Yurika covers Lapis Lazuli's ears.
Yurika: Excuse me, but there are children here.
Izumi: (From the pilots' table.) Of course we do. Those are the Three Children over there.
Megumi: (Spying an unconscious form under a table.) Hey, who's that?
BOS: Oh, it's just the good master, who fainted due to normal masculine blood flow problem. Nothing to worry about. Except for brain damage. Okay, the dang cabaret's closed.
The lights return to normal. We now see that Yurika is in a rabbit, or I
should say a red bunny outfit, while Ruri is filling out her catsuit rather
nicely. No, not that kind of catsuit, the one with the big bell and ears!
Megumi, Ai, Misato and Ritusko are dressed as they usually are when at work. Lapis has a panda hat, and is holding something in her hand, which captures Akito's attention.
Akito: Lapis, why are you playing with Yurika's underwear? Not that I mind but, isn't that her tiger/leopard bikini top?
Lapis: No. It's something for Yukina-san.
Yurika: Akito no baka! (Hurls a mallet at him, which he dodged, having been
expecting it.)
Yukina: Really? For me? Oh, excuse me. (Stands up and makes her way to the
newcomers.) Oh, it's a hair band! With ears!?

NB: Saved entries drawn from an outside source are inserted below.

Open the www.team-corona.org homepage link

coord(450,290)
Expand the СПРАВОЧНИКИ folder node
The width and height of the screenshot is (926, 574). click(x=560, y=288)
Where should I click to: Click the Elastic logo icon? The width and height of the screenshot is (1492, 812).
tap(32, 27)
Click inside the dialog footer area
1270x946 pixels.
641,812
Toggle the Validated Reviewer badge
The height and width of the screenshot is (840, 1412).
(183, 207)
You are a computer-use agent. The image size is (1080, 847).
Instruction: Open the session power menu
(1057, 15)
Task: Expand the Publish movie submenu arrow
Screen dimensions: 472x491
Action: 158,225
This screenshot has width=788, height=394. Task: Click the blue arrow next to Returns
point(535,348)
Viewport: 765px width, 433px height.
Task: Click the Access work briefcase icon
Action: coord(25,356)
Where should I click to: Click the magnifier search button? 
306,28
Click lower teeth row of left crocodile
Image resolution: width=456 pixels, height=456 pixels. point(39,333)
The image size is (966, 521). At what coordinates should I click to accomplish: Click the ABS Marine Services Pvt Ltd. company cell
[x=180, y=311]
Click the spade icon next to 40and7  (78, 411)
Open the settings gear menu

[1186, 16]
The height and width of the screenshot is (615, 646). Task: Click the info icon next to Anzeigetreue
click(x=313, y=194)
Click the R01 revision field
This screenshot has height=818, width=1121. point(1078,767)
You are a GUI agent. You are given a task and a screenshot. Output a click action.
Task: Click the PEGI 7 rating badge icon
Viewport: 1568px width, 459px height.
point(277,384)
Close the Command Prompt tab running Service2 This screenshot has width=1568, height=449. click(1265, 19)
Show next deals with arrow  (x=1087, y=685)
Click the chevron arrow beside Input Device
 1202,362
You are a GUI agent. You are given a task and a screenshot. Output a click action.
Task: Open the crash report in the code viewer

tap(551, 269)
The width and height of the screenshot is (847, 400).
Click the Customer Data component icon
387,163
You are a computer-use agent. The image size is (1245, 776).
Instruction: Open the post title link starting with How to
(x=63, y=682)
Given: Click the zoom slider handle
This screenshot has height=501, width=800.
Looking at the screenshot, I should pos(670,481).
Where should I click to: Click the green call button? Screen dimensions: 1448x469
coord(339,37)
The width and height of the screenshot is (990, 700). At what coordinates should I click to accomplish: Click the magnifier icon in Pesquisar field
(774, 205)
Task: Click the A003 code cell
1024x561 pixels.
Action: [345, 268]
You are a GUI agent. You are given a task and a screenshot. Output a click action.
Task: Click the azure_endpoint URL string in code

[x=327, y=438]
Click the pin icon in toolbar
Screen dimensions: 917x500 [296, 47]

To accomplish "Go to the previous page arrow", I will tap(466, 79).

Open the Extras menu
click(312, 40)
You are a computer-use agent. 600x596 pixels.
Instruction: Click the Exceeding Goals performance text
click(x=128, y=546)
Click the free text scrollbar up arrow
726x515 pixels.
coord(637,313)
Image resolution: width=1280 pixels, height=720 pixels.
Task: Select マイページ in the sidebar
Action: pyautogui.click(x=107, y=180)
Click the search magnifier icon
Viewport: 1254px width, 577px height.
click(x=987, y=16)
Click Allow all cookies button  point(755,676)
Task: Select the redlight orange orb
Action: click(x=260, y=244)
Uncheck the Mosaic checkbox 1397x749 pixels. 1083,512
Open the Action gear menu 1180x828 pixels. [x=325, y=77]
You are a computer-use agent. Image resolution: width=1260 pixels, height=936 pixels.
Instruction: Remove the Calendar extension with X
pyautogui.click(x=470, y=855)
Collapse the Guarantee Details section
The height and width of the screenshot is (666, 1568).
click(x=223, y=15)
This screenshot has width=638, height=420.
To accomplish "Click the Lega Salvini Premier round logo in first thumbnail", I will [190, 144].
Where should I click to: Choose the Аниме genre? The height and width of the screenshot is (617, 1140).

Yurika: (Smiling.) Come on, try it! I know you'll look cute in it.
Meanwhile, Asuka is trying a new method of waking up unconscious people: by kicking them in the solar plexus.
Evang: Gyarrrrrgh! (Clutches his chest, and starts breathing heavily and painfully.)
Asuka: Good. You're awake. We've done as you wanted, and even gave you a free show.
Rei: Along with some other perverted fanboys. So I figure you owe us more than the stuff you promised earlier.
Asuka: Yeah! If we wanted websites done for us, we'd just let Kensuke take a picture of us with our skirts being tossed by the wind.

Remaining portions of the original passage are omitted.